Document segment =

·····

A Minimal Case

What does the input/output look like?

We will delve into step-by-step instructions illustrating how to effectively utilize cryoSTAR with a synthetic dataset. Our aim is to equip you with the skills you need to make the most of this powerful tool. Let's jump right in! 😊📖

Data Preparation

The image below illustrates the process of generating the synthetic dataset. More details can be found in our paper.

Download the data from Google Drive (a link for download via wget command will be provided soon):

tutorial_data_1ake.zipGoogle Docs

Extract the zip file at the path: cryostar/projects/star, the directory looks like:

The directory contains three sub-directories:

pdbs contains 50 pdb files, where 1akeA_{i}.pdb is the interpolation between 1akeA_1.pdb (pdbid: 4ake) and 1akeA_50.pdb (pdbid: 1ake). Please note that the proteins 4ake and 1ake have identical sequences but feature different conformations. The interpolation between these two conformations is generated using PyMol's morph tool.
mrcs contains 50 mrc files, where 1akeA_{i}.mrc is the density corresponding to the 1akeA_{i}.pdb. The mrc file is generated with EMAN2's e2pdb2mrc tool.
uniform_snr0-0001_ctf contains the particles projected from the mrc files. We add CTF distortions and Gaussian noises to random projections.
- We also offer some reconstructed results through RELION. The density rln.mrc is reconstructed from all particles. In contrast, rln_reconstruct/rln{i}.mrc is uniquely reconstructed from particles generated from the i-th mrc.

Here are some visualizations of the dataset.

·····

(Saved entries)
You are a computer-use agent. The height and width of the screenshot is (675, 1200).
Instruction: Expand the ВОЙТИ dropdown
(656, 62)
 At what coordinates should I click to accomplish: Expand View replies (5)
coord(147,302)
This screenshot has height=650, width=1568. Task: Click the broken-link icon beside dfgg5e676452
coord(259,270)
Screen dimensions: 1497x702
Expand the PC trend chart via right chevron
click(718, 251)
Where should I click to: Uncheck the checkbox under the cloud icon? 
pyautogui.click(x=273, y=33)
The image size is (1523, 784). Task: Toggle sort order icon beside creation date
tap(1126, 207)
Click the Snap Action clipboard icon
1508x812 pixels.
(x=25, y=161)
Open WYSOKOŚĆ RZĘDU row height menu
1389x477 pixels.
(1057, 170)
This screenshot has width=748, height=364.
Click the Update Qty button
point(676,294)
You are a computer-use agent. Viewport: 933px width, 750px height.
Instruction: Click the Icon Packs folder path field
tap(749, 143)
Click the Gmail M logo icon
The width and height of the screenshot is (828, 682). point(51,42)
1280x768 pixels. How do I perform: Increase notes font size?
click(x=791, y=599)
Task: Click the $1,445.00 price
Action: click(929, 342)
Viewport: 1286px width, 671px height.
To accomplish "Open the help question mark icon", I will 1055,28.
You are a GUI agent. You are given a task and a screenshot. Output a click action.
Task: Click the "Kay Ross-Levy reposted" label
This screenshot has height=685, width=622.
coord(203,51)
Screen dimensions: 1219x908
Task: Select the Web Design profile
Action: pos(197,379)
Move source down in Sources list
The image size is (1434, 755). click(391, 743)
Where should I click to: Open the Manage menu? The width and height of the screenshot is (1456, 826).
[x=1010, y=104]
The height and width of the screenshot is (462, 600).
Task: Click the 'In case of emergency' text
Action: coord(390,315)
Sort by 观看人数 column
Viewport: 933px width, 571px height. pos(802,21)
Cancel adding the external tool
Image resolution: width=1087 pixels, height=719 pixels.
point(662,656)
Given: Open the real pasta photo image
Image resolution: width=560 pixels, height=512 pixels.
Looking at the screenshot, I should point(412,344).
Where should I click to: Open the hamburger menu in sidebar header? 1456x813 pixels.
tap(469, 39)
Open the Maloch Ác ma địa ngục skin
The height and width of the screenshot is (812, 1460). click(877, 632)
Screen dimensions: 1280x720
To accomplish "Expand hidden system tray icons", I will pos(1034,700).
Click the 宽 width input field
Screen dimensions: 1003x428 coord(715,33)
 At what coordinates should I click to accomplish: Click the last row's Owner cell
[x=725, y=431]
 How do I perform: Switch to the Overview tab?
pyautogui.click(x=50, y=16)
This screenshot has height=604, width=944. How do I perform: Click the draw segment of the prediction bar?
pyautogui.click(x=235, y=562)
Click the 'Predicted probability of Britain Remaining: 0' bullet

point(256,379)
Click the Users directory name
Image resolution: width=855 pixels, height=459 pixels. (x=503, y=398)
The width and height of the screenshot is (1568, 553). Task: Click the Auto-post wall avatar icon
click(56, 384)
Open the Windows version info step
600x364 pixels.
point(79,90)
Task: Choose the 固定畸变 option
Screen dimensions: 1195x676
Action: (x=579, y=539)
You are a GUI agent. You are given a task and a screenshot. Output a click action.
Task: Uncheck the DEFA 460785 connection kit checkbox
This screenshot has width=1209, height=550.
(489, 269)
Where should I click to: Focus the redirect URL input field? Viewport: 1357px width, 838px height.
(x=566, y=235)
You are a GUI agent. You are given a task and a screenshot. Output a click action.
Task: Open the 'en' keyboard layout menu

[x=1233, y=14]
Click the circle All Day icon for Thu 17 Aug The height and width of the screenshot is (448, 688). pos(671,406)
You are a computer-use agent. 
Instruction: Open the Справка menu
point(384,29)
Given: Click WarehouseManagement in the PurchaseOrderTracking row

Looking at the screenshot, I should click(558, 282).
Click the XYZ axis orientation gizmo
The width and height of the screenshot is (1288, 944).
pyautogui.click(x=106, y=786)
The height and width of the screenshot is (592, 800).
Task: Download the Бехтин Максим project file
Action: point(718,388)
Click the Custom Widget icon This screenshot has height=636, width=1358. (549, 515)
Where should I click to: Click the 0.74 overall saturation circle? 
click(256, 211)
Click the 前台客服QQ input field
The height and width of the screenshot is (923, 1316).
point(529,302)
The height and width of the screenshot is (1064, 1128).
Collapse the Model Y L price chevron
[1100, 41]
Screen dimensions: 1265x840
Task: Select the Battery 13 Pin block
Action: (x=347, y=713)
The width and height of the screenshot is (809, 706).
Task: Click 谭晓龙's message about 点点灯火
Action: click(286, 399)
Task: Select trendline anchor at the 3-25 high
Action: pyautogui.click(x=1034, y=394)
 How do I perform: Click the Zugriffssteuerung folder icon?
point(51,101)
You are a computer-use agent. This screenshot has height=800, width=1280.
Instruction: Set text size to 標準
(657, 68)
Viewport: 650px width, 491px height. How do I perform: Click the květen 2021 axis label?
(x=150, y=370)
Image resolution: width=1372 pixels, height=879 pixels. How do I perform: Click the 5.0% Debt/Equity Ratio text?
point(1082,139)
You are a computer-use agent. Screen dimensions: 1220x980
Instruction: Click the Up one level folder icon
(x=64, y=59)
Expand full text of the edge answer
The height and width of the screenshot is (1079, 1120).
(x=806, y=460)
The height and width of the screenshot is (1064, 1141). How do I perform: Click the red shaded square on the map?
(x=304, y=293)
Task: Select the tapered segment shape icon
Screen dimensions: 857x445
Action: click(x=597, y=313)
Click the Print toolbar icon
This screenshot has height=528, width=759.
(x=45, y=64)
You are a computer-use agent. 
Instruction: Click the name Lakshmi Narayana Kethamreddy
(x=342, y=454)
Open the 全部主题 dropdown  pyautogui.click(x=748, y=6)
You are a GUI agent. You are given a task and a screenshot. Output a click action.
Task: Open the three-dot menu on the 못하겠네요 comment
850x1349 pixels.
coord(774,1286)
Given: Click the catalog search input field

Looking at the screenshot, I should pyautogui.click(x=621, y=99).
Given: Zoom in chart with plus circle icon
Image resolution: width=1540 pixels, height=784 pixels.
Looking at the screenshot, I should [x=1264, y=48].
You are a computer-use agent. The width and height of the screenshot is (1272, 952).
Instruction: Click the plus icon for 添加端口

·····

Directions =
1 > In the cryoSTAR tutorial, which tool was used to generate the mrc files?
2 > For each statement, say whether the cryoSTAR tutorial supports it: (a) The pdbs directory holds 50 pdb files. (b) The proteins 4ake and 1ake have different sequences. (c) The interpolation between the two conformations was made with EMAN2.
The records have no connection to the text.

Responses in order =
1 > EMAN2's e2pdb2mrc tool.

2 >
(a) Yes: "pdbs contains 50 pdb files"
(b) No: "the proteins 4ake and 1ake have identical sequences but feature different conformations"
(c) No: "The interpolation between these two conformations is generated using PyMol's morph tool."